К этому времени произошел перелом в войне, и немцы потерпели поражение. И даже миссис Гергарт, которая теперь не читала газет, узнала об этом и почувствовала облегчение; хорошая сторона снова появилась где-то на горизонте. У нее создалось впечатление, что теперь, избавившись от прежнего страха, они не будут больше так жестоки к ее мужу и, может, война кончится раньше, чем с ее сыном случится что-нибудь недоброе. Но Гергарт удивил ее. Он совсем не обрадовался новостям. Жало обиды, казалось, слишком глубоко проникло к нему в душу. И однажды, проходя через рынок, мимо открытой двери их казармы, миссис Гергарт поняла, отчего это было так. Ее удивленному взгляду открылись длинные ряды подвешенных кое-как на веревках коричневых одеял, отгораживавших друг от друга бесчисленное множество убогих коек, стоявших почти впритык; и она почувствовала тяжелый запах согнанного в кучу людского стада и услышала немолчный гул. Так вот где провел ее муж эти тридцать месяцев — в грязной, многолюдной и шумной казарме, среди неприятных людей, вроде тех, что лежат вон там на койках или сидят, склонившись над работой. Он еще как-то ухитрялся быть опрятным, во всяком случае, в те дни, когда она навещала его; но жить-то ему приходилось здесь! Возвращаясь одна (потому что она больше не брала Виолетту навещать ее немца-папу), она до самого дома не могла успокоиться. Что бы ни случилось с ним теперь, даже если ей вернут его, он уже никогда не будет прежним — она знала это.

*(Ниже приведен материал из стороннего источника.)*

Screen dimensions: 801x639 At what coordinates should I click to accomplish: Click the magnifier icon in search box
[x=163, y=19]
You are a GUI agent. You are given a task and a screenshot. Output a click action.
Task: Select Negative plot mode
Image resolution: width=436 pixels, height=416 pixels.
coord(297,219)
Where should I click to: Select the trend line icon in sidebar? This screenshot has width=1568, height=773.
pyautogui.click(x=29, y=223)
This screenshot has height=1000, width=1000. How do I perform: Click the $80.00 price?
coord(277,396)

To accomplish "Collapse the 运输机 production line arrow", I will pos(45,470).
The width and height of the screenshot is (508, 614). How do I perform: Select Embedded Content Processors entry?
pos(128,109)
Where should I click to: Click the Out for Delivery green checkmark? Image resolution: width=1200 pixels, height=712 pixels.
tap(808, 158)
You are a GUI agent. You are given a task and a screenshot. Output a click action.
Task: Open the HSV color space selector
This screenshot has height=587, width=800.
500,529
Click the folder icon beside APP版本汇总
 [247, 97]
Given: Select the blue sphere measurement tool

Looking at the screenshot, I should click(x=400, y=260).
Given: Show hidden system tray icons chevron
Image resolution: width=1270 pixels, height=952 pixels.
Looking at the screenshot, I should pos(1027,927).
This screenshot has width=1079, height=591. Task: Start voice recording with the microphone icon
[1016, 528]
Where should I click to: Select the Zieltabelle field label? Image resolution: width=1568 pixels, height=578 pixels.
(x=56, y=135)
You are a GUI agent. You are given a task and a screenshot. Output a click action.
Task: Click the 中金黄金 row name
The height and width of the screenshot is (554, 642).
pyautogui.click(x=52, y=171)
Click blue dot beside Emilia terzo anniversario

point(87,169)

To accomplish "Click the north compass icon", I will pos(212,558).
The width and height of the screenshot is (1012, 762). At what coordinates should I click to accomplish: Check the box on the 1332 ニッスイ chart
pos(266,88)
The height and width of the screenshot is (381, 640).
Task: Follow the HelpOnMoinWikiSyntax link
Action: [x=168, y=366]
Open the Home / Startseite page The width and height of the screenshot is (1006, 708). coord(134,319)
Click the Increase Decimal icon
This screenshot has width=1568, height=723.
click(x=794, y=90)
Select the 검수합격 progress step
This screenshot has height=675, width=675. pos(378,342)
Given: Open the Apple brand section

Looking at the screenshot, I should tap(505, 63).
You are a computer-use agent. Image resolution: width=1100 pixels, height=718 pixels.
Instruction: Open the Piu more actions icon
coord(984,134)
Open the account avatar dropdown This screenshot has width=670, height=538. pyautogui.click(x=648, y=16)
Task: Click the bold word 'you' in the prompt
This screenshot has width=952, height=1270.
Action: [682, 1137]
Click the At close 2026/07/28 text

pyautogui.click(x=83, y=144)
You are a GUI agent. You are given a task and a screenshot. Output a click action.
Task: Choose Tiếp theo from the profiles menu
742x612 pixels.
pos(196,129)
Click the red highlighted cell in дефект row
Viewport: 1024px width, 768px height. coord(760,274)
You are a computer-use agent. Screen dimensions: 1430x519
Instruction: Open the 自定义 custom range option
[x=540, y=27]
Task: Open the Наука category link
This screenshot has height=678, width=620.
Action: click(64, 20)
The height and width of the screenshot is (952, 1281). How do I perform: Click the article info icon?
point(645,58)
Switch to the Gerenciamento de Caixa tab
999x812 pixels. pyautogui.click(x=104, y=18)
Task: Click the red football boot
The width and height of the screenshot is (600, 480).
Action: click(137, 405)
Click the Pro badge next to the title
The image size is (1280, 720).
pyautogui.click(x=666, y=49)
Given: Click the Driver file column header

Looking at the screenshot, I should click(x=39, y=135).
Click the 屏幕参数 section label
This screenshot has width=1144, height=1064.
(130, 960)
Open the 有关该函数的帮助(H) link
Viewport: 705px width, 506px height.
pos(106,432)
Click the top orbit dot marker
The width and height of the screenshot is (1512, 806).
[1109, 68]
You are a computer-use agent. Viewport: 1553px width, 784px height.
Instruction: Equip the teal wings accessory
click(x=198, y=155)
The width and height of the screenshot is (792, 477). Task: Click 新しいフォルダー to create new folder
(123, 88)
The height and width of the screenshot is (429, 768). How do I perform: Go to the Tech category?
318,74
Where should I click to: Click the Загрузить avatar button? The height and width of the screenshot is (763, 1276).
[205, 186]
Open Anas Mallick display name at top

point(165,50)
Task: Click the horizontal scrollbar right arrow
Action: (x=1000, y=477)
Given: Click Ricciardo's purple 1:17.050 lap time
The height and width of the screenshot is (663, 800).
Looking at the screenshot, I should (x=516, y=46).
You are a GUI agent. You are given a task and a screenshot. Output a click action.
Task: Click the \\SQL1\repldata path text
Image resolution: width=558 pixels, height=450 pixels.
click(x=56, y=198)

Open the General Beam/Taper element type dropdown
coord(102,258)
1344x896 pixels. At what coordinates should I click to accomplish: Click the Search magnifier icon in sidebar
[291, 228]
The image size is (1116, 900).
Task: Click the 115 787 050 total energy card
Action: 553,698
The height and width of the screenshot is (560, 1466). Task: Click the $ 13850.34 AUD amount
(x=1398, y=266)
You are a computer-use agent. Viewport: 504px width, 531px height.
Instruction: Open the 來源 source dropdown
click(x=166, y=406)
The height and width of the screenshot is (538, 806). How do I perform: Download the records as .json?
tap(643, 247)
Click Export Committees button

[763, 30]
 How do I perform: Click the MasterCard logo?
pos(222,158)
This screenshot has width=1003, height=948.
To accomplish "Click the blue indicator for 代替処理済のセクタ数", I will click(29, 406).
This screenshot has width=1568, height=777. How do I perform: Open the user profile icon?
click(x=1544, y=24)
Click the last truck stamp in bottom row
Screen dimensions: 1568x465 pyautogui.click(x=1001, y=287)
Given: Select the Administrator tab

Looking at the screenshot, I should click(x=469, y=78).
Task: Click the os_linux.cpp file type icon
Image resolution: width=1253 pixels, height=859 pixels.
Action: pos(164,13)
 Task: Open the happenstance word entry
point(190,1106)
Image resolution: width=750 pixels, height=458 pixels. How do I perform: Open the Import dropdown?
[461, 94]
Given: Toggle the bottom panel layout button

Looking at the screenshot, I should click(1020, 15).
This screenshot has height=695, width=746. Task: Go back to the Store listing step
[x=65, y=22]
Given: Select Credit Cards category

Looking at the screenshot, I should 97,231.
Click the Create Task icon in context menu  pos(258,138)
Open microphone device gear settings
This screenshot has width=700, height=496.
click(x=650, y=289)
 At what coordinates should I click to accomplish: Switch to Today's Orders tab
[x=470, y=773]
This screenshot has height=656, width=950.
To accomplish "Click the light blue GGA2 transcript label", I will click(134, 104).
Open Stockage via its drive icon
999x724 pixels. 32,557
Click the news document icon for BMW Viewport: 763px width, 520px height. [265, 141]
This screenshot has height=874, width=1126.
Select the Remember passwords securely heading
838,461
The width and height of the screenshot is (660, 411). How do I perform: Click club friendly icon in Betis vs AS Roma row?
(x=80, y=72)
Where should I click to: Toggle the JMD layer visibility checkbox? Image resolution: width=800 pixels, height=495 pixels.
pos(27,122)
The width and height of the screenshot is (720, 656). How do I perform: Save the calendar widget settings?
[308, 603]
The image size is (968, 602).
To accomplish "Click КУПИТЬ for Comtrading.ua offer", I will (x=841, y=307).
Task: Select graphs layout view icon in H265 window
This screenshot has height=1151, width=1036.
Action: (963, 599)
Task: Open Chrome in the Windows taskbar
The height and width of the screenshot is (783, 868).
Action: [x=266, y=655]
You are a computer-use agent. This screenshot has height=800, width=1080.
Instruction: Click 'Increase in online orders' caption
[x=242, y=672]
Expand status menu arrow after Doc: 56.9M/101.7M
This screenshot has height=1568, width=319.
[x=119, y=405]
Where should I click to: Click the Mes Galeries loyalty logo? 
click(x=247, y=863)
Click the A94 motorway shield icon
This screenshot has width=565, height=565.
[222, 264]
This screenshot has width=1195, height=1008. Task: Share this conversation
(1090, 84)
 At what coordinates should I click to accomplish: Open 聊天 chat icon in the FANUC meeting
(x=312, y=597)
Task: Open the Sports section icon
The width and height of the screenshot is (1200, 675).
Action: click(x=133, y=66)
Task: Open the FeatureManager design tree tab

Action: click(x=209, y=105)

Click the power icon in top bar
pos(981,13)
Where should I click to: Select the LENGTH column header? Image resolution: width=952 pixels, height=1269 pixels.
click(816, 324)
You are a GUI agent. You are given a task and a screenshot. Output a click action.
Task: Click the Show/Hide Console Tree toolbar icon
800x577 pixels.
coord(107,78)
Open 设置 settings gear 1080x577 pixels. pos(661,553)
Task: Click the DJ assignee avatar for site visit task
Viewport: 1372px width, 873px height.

И вот наступило утро, когда она вместе с другими жителями Путни выбежала из дому, услышав, как с треском взлетают ракеты, и решив, что это воздушный налет; но ее старый сосед улыбался во весь беззубый рот, а в школе за углом кричали мальчишки, и она поняла, что это Мир. Волнение переполнило ее сердце, и, бегом вернувшись домой, она села в кресло — одна в своей пустой гостиной. Лицо ее вдруг сморщилось, и слезы полились из глаз, и она долго плакала в одиночестве в маленькой холодной комнате. Это были слезы облегчения и глубокой благодарности. Все кончилось. Наконец-то все кончилось! Бесконечное ожидание… бесконечное горе… тоска по мужу… и горькая жалость ко всем бедным мальчикам, там, где шли бои, в грязи, в этих ужасных окопах, и смертельный страх за ее собственного мальчика — все кончилось, все! Теперь они выпустят Макса, теперь Дэвид вернется из армии; и люди больше не будут относиться к ней и ее детям так зло и недоброжелательно.